Large Language Models have revolutionized various fields such as creative story writing. It is especially effective in mitigating writer’s block. This is usually through prompt engineering, which optimizes text inputs to steer the models to generate stories that are closer to the user’s expectations. Advanced techniques like Few-Shot Prompting¹, Chain-of-Thought (CoT) Prompting², and ReAct (Reason + Act)³ further enhance LLM performance by providing examples, breaking down complex questions into logical steps, and eliciting advanced reasoning and planning. Additionally, multimodal AI systems, leveraging visual-textual grounding⁴ and image-text correspondence, can further improve the function of LLMs by enabling them to process and generate content across different modalities, such as text and images⁵.

Despite these advancements, leveraging LLMs to create high-quality stories presents significant challenges. The iterative process of text generation is inherently time-consuming and energy-intensive⁶, often requiring careful tuning of prompts and multiple rounds of generation to achieve the desired outcome. Additionally, the limited context window of most LLMs restricts their ability to maintain narrative coherence over longer texts, frequently leading to inconsistencies, repetition, or forgotten plot points⁷. Other common problems include drifting off-topic, generic or formulaic language⁸, and the need for substantial post-editing to produce polished work⁹.

1: Iterative Prompting

Iterative prompting is a step-by-step method for steering a large language model (LLM) toward better answers by continually revising the instructions it receives. The workflow resembles an ongoing conversation: you supply an initial, often broad prompt—say, “Generate a story about a bear”—and let the model respond. That first output is immediately evaluated for relevance, accuracy, style, or creativity. Based on what you see, you adjust the wording or add detail—perhaps specifying “a brown bear” or clarifying tone, length, or plot points. This can be done manually, with a human judging each draft, or automatically, through an internal feedback loop that scores responses and rewrites prompts without human intervention.

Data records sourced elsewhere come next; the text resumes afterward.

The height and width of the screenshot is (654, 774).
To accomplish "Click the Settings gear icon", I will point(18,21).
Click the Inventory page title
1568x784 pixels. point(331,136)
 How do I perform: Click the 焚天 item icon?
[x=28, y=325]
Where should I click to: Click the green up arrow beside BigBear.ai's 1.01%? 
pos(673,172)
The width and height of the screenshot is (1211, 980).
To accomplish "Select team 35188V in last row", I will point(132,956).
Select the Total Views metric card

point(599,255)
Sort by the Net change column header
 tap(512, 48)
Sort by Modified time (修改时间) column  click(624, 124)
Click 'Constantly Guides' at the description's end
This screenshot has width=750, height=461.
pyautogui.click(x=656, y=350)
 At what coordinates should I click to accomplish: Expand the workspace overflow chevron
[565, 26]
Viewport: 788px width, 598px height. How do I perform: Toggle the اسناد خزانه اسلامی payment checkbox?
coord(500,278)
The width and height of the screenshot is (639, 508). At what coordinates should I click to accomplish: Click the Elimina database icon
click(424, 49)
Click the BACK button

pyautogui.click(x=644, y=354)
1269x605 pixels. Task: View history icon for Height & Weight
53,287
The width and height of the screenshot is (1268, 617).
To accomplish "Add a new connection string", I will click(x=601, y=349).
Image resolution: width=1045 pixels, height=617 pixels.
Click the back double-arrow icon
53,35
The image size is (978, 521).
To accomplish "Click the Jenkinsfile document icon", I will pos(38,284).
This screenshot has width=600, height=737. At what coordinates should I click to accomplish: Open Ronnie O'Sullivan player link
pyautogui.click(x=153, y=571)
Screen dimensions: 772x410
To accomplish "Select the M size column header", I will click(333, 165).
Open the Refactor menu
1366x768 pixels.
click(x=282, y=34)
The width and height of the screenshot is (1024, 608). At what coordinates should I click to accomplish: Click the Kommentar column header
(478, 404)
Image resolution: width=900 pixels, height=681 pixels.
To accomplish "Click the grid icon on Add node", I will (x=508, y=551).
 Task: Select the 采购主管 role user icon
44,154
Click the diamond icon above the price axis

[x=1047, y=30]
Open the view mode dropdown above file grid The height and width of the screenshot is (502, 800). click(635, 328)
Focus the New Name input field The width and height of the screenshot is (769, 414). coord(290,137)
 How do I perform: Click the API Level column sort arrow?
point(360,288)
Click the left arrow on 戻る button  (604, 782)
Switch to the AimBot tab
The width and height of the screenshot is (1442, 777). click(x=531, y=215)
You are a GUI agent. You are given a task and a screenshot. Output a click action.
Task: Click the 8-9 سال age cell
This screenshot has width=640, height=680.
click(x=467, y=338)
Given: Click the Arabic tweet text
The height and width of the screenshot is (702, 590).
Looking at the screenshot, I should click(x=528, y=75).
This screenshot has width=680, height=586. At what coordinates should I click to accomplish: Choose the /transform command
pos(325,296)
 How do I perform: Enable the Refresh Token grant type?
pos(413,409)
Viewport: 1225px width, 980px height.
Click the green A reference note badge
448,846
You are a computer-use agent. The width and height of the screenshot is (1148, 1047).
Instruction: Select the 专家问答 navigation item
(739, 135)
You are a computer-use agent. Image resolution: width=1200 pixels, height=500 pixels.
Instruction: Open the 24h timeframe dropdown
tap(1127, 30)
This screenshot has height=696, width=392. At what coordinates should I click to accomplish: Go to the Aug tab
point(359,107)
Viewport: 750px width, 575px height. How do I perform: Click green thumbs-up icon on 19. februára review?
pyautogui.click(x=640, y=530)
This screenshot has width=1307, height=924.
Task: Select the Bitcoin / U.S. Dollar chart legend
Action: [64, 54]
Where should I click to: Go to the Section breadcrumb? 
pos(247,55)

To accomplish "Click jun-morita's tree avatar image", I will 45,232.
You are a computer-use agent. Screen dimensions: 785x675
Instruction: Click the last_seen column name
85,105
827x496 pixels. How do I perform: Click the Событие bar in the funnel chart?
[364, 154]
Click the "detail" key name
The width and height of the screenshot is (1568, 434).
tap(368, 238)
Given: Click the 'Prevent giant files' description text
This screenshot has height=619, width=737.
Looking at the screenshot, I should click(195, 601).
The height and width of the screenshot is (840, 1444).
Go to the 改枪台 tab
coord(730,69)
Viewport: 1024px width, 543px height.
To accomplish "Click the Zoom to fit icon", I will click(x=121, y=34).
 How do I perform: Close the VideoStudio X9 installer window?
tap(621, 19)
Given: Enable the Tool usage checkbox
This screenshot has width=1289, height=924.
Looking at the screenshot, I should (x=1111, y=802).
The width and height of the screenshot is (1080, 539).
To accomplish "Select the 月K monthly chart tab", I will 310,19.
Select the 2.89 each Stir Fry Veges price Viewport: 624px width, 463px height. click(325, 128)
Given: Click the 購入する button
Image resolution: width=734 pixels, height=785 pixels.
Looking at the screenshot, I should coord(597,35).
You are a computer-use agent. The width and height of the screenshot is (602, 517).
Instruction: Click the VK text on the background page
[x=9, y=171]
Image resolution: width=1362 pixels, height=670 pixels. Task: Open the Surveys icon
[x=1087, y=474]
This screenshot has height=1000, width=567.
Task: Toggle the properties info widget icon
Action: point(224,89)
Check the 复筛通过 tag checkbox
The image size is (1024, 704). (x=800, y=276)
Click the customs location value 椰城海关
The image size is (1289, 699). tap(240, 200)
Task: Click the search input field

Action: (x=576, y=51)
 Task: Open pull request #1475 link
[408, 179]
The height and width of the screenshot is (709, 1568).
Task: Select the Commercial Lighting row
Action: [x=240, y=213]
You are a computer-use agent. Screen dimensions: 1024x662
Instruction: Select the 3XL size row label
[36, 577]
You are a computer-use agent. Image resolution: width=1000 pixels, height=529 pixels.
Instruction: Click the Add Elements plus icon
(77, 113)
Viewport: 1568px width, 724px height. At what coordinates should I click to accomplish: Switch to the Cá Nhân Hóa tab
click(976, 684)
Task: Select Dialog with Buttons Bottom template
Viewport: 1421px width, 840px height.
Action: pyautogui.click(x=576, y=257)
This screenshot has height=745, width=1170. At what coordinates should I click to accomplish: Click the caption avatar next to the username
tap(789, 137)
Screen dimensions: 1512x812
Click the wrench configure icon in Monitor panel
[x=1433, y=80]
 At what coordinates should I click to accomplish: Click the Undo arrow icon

Once the prompt is refined, it is sent back to the model, generating a fresh response that is again reviewed against the user’s expectations. The generate-analyze-tweak cycle repeats until the output meets predefined quality thresholds—whether that means factual correctness, narrative flair, or alignment with brand voice. By closing the loop multiple times, iterative prompting incrementally “locks in” the model’s behavior, ensuring its answers converge on what the user actually desires rather than what the initial, less specific prompt might have produced.

Despite its effectiveness, iterative prompting has several limitations. The process is time-consuming, as users are required to read and evaluate the generated stories after each iteration, as well as optimizing the text prompt, which is labor-intensive and time-consuming.

2: Auto Prompting

Auto prompting is an automated approach to writing input prompts for large language models (LLMs). Instead of relying on manual prompt engineering, the technique uses algorithms—or smaller, specialized models—to craft instructions that reliably draw out strong responses. This reduces human labor while increasing output consistency and efficiency, making it valuable for chatbots, content-generation pipelines, and other interactive AI systems where timely, context-aware answers are essential. The process starts when a user supplies an initial prompt and a set of labeled training data that reflects the desired task or response style.

With that data in hand, the system trains a masked language model (MLM) to understand the underlying patterns. The trained MLM then proposes candidate prompts, which are automatically scored against the labeled data. Prompts that perform well are kept, tweaked, and re-evaluated in a feedback loop, while weaker candidates are discarded. This refinement cycle repeats until the candidate prompt reliably elicits high-quality outputs from the target LLM according to predefined criteria—such as accuracy, fluency, or style fit. When the optimized prompt meets those benchmarks, the system returns it to the user, ready for deployment in production.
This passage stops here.